Azis yang juga menjabat Wakil Ketua Umum DPP Partai Golkar tampaknya sudah sulit mengelak dan menyelamatkan diri dari jeratan KPK.

Apalagi namanya disebut terlibat dalam tiga perkara, yakni:

1. Kasus suap jual beli jabatan dengan terdakwa Wali Kota Tanjungbalai M. Syahrial.

2. Kasus dana alokasi khusus (DAK) Lampung Tengah 2017.

3. Kasus suap penyitaan aset dengan terpidana mantan Bupati Kutai Kartanegara, Kalimantan Timur, Rita Widyasari.
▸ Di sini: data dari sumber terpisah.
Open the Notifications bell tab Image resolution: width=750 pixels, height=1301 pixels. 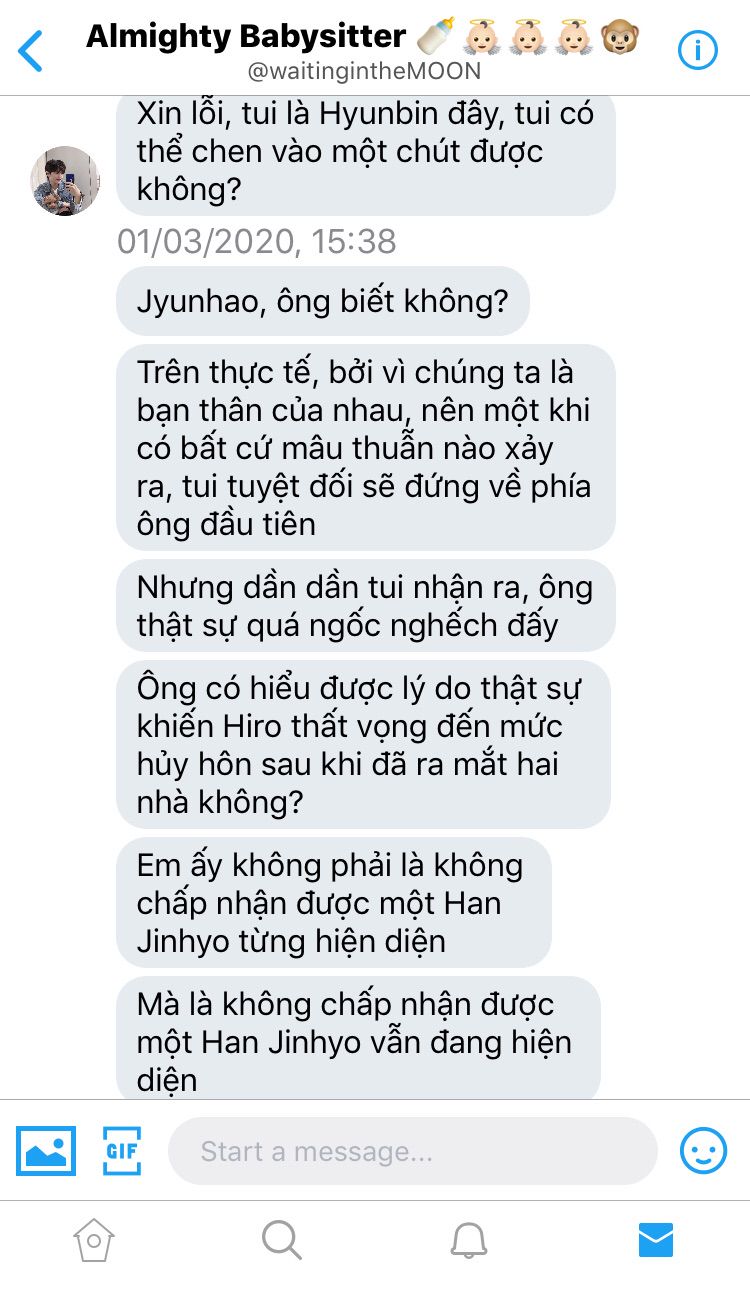click(x=468, y=1240)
Dalam kasus jual beli jabatan Kota Tanjungbalai, JPU KPK menyebut Azis berperan mengenalkan M. Syahrial dengan penyidik Stepanus dalam pertemuan ketiganya di rumah dinas Azis, Jalan Denpasar Raya, Jakarta Selatan, pada Oktober 2020.

Dalam pertemuan itu, Syahrial meminta Robin agar penyelidikan perkara jual beli jabatan di Kota Tanjungbalai tidak naik ke tahap penyidikan. Robin menyanggupi, dengan imbalan senilai Rp1,7 miliar, meski belakangan uang yang ditransfer senilai Rp1,695 miliar.
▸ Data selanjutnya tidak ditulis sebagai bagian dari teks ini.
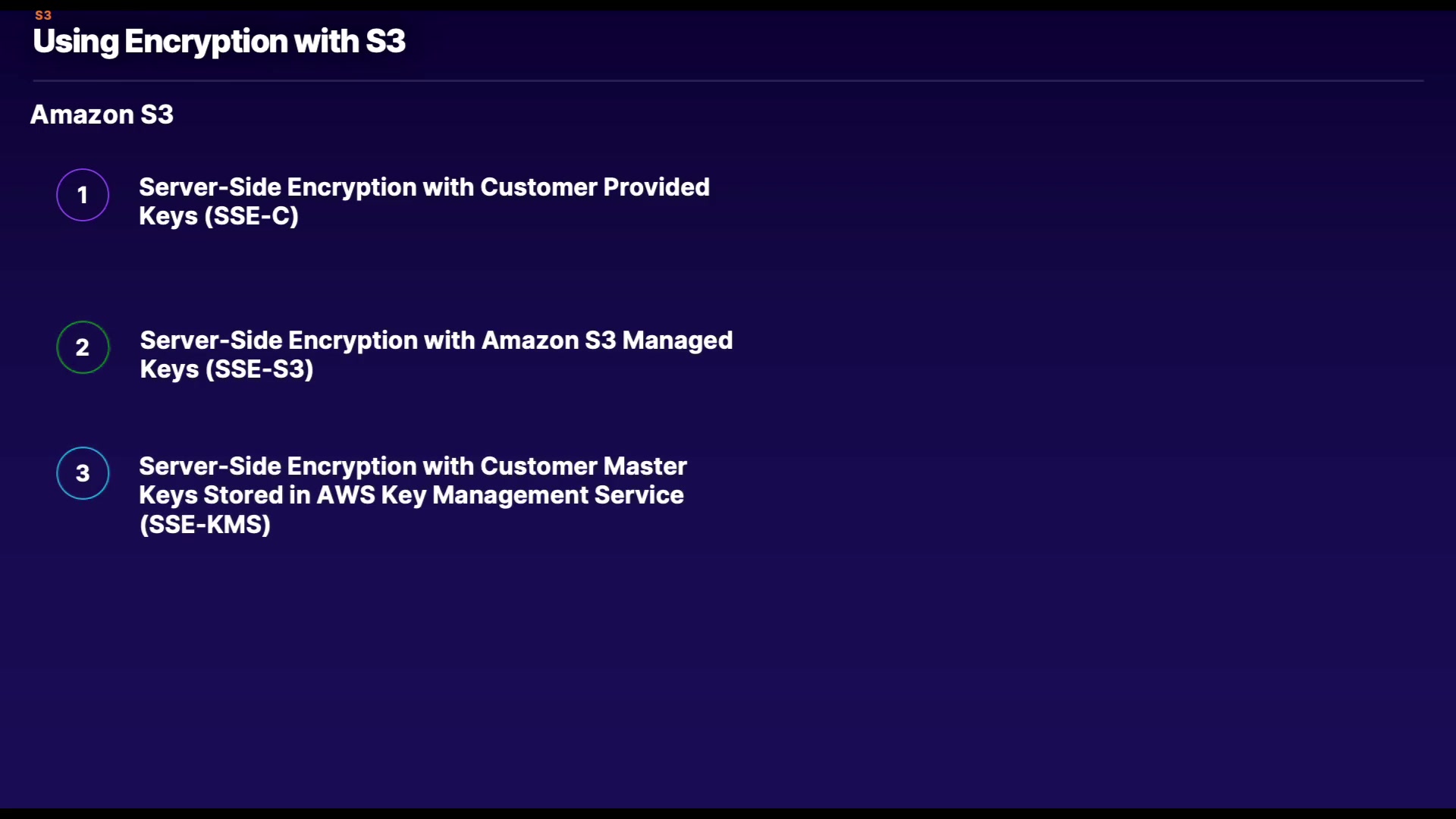Click the horizontal divider line under the title
Image resolution: width=1456 pixels, height=819 pixels.
click(728, 80)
Sempat dijanjikan berhenti, kasus tersebut tetap naik ke tahap penyidikan. Syahrial kemudian kembali menghubungi Azis yang sama-sama sebagai kader partai Golkar, pada April 2021.

Adapun dalam kasus DAK Lampung Tengah 2017, Azis Syamsudin bersama mantan Ketua PP Angkatan Muda Partai Golkar (AMPG) Aliza Gunado disebut memberikan uang Rp2 miliar dan USD36 ribu kepada Robin dan Maskur terkait perkara DAK Lampung Tengah 2017.
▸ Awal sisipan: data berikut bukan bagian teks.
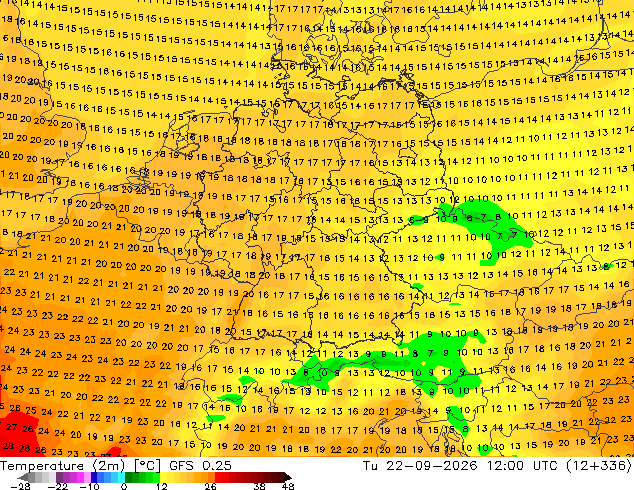Pick the green segment of the temperature legend

click(x=142, y=477)
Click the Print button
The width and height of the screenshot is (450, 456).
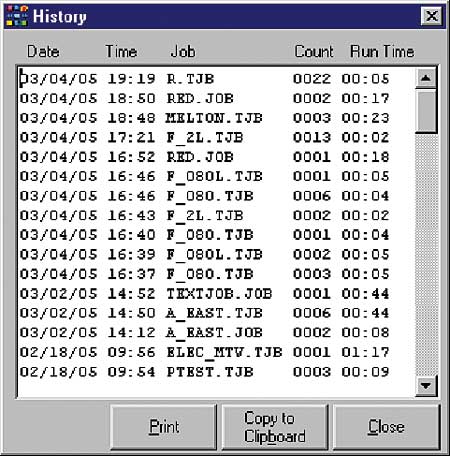coord(164,427)
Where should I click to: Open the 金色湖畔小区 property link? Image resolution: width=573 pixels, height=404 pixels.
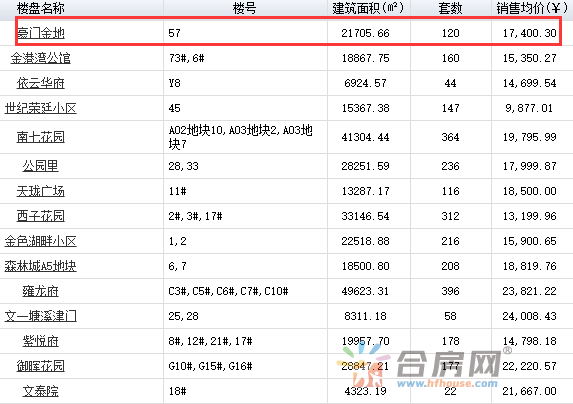(x=41, y=241)
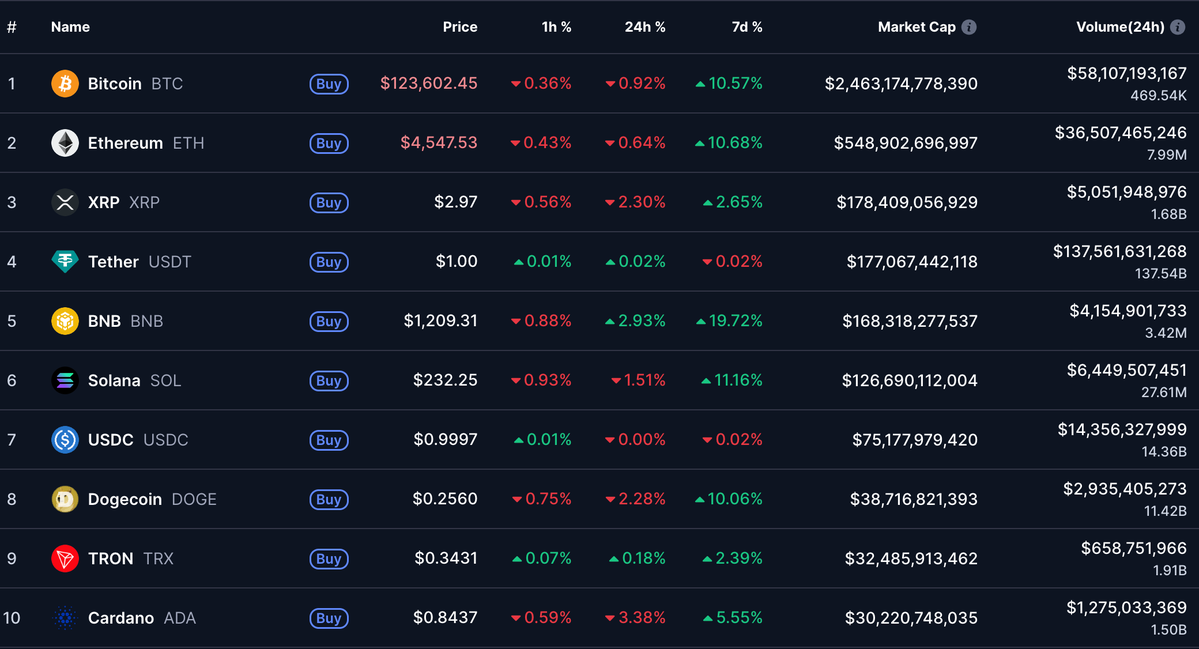Sort the table by Price column

tap(460, 27)
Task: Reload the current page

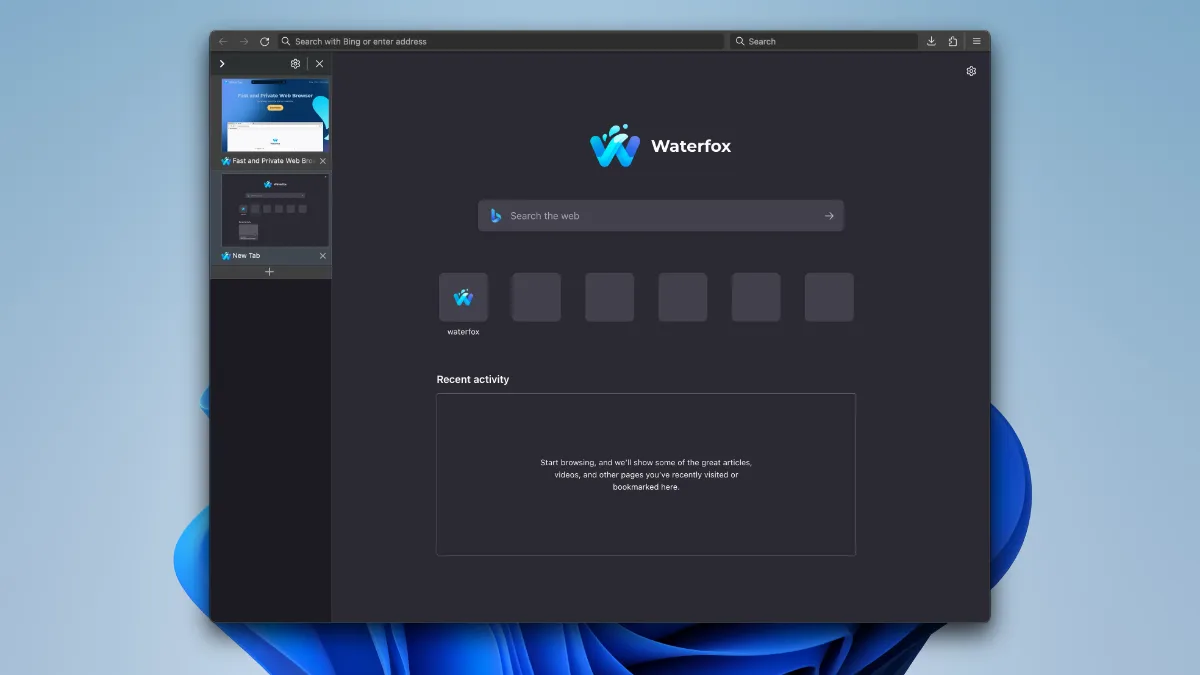Action: pyautogui.click(x=264, y=41)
Dalam perkara ini, Azis sebelumnya juga sempat dilaporkan ke Mahkamah Kehormatan Dewan (MKD) DPR RI atas dugaan pelanggaran kode etik. Azis saat itu menjabat Ketua Badan Anggaran DPR.

“Bahwa untuk mengurus kasus yang melibatkan Azis Syamsudin dan Aliza Gunado di KPK, terdakwa dan Maskur Husain telah menerima uang dengan jumlah keseluruhan sekitar Rp3.099.887.000 dan USD36.000,” ucap jaksa.

Kemudian di kasus penyitaan aset bekas Bupati Kukar, Jaksa KPK menyebut Azis berperan mengenalkan penyidik Robin dan pengacara Maskur dengan Bupati Kutai Kartanegara, Rita Widyasari pada Oktober 2020.

Rita yang kala itu ditahan di Lapas Klas II Tangerang ditemui Robin dan Maskur. Mereka menawarkan jasa kepada Rita untuk memuluskan pengembalian aset yang disita KPK sekaligus pengajuan Peninjauan Kembali (PK) dalam kasus yang menjeratnya.

Dalam perkara ini, Robin disebut meminta imbalan Rp10 miliar kepada Rita. Jumlah itu belum termasuk imbalan jika pengembalian aset berhasil, dengan tambahan sebanyak 50 persen dari total nilai aset.

Dengan tiga perkara yang menyeret namanya ini, tampaknya Azis Syamsudin tinggi menunggu waktu saja untuk ditetapkan sebagai tersangka oleh KPK. Saat ini nasib Azis Syamsudin sudah diujung palu KPK.